A decision without a published opinion is authority only in the case in which such decision is rendered and should not be cited in any other case in any court for any other purpose, nor should any court consider any such decision for any purpose except in the case in which such decision is rendered. See Rule of Appellate Procedure 30 (e)(3).



NO. COA01-1092

NORTH CAROLINA COURT OF APPEALS

Filed: 16 July 2002

FELICIA LIVIA SPRINCENATU,

    Plaintiff,

v .                             Durham County
                                No. 01 CVS 0021
ALLSTATE INDEMNITY COMPANY,
EDDIE SCOTT and PEARL SCOTT,

    Defendants.

    Appeal by plaintiff from order entered 12 April 2001 by Judge Anthony Brannon, and orders entered 5 June 2001 by Judge Orlando F. Hudson, Jr., in Superior Court, Durham County. Heard in the Court of Appeals 5 June 2002.

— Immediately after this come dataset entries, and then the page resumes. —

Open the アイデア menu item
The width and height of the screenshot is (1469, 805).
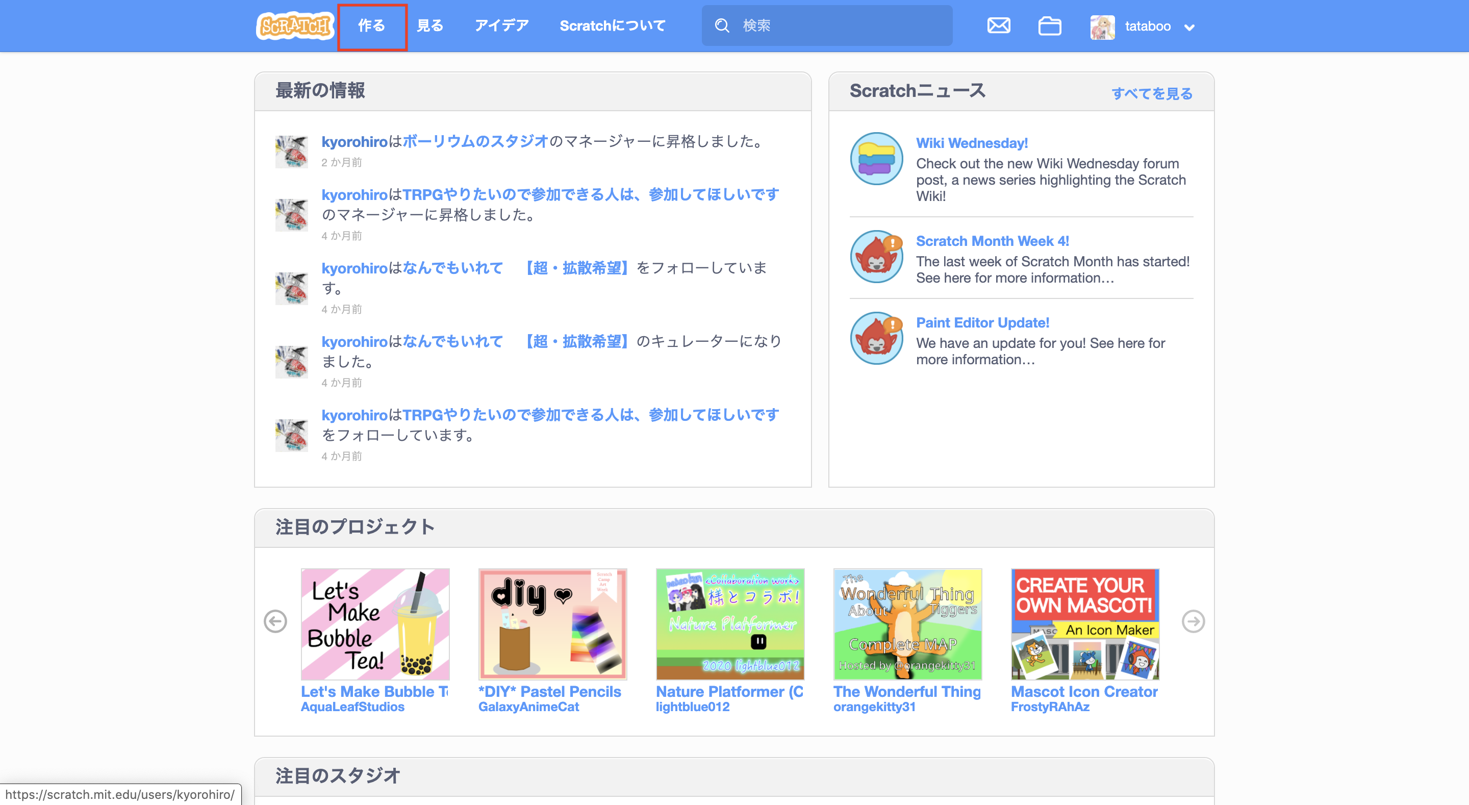click(501, 26)
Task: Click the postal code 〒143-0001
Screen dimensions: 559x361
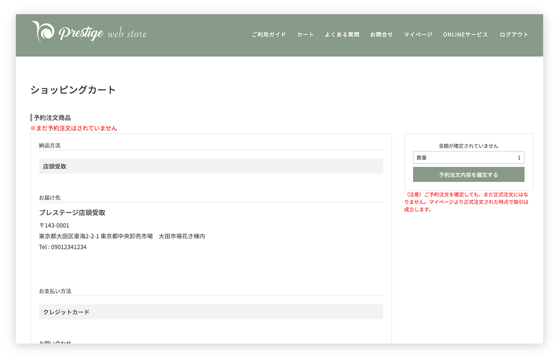Action: [x=54, y=226]
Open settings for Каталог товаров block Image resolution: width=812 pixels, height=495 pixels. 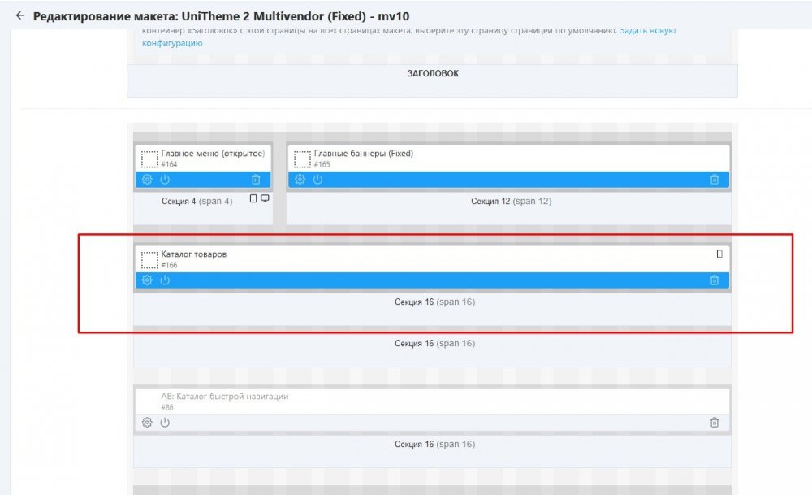tap(147, 280)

    Felicia Livia Sprincenatu, plaintiff-appellant, pro se.

    Teague, Rotenstreich & Stanaland, LLP, by Kenneth B. Rotenstreich and Paul A. Daniels, for defendants-appellees.

    WYNN, Judge.

    Plaintiff appeals from the trial court's 12 April 2001 order setting aside the 22 February 2001 entry of default against defendant Allstate Indemnity Company; plaintiff also appeals from the trial court's 5 June 2001 orders allowing defendant Allstate's motion to dismiss, and allowing defendants Scotts' motion to dismiss. We affirm.
    Plaintiff filed a “Proposed Record on Appeal” with this Courton 30 August 2001. We note that the record does not comply with N.C.R. App. P. 9 (2002) in that it does not contain an index pursuant to Rule 9(a)(1)(a), nor does it contain a copy “of any agreement, notice of approval, or order settling the record on appeal” as required pursuant to Rule 9(a)(1)(i). The record further fails to comply with the requirements of Rules 9(b)(1) and 9(b)(4). Furthermore, the record, even assuming arguendo that it was properly constituted under Rule 9 and properly settled under N.C.R. App. P. 11 (2002), was not timely filed with this Court pursuant to N.C.R. App. P. 12 (2002).
    On 19 October 2001, plaintiff filed a delinquent motion for extension of time to file the record on appeal with this Court; the same day, defendants filed a motion to dismiss plaintiff's appeal as well as a motion for sanctions against plaintiff under N.C.R. App. P. 34. These motions were referred to this panel for disposition.
    Plaintiff's brief was to be filed with this Court on or before 7 October 2001; on 23 October 2001, plaintiff filed a delinquent motion for extension of time until 6 November 2001 to file her brief; this Court allowed plaintiff's motion, requiring that her brief be filed with this Court on or before 3 December 2001. The order allowing plaintiff's motion for extension provided specifically that “No further extensions of time to file plaintiff- appellant's brief shall be allowed.” Plaintiff filed her brief with this Court on 5 December 2001.
    On 19 December 2001, defendants-appellees filed a motion forextension of time until 4 February 2002 to file their brief, which motion was granted by this Court. Defendants filed their brief with this Court on 5 February 2002.
    On 2 January 2002, defendants filed a motion to amend the record on appeal, consistent with their contention that the record on appeal was never properly settled. This motion was referred to this panel for disposition.
    We hereby deny defendants 2 January 2002 motion to amend the record on appeal; deny plaintiff's 19 October 2001 motion for extension of time to file the record on appeal; and deny defendants motion to dismiss plaintiff's appeal on the basis of plaintiff's multiple violations of our Rules of Appellate Procedure. Furthermore, we deny defendants-appellees' motion for sanctions against plaintiff pursuant to Rule 34.
    We have therefore reviewed the merits of plaintiff's appeal despite the record not being timely filed with this Court and numerous other rules violations. We summarily hold that plaintiff has failed to show that the trial court abused its discretion in setting aside the entry of default, see Privette v. Privette, 30 N.C. App. 41, 226 S.E.2d 188 (1976); additionally, plaintiff has failed to show that the trial court erred in granting defendants- appellees' motions to dismiss. Accordingly, the trial court's 12 April 2001 order setting aside the entry of default, and the 5 June 2001 orders allowing defendants-appellees' motions to dismiss are,
    Affirmed.
    Judges HUNTER and THOMAS concur.    Report per Rule 30(e).